Ontem eu tive que confrontar com a verdade de alguns comportamentos de minhas amigas que podem ser traduzidos por desesperos biológicos: se sentem velhas e na idade limite de ter filhos... mais um pouco de tempo e elas perdem a validade, seus sonhos perdem a validade - então, estão na corrida, me dizendo que a fila anda.
Eu reclamava que minha fila andava em círculos, voltando para os mesmos elementos, os senhores meus ex-namorados.
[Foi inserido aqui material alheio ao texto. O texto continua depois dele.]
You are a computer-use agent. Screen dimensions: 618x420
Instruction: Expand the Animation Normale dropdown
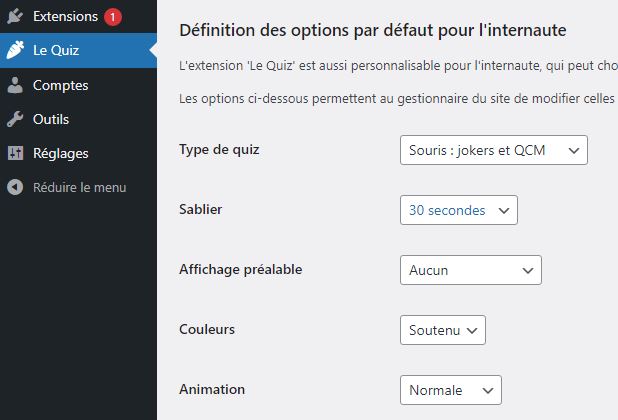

Depois eu vi nisso um comportamento viciado/vicioso e radicalizei: terminou, terminou. Faço do cara um excluído: excluo das redes sociais, do e-mail, de tudo, principalmente da agenda. Poxa, isso é que se chama de "para sempre".
Nada disso se faz sem um pouco de angústia, apesar da paz precedente.
Mas, para quê essa droga de fila anda, corre, gira, se não chega a lugar algum?
Quebra-se o tédio de estar parado, porque estar parado dá uma mostra significativa da perda de tempo...mas aí parece que ninguém vale a pena. Que engraçado!
E se a fila se multiplicar em multidões, em aglomerações, em congestionamentos? não virão os protestos?não virão atos de vandalismo?
Meu amigo está voltando e não sei se ele vai se adaptar ao tédio daqui, se fará a escolha certa na fila dele ou se, copiando meu comportamento de outrora, vai deixar que a fila descreva uma circunferência, voltando ao mesmo ponto experimentado e fracassado.
Quem de nós pagará o enterro e as flores, se pelo jeito estamos todos num mesmo buraco, independentemente da profundidade dos sete palmos?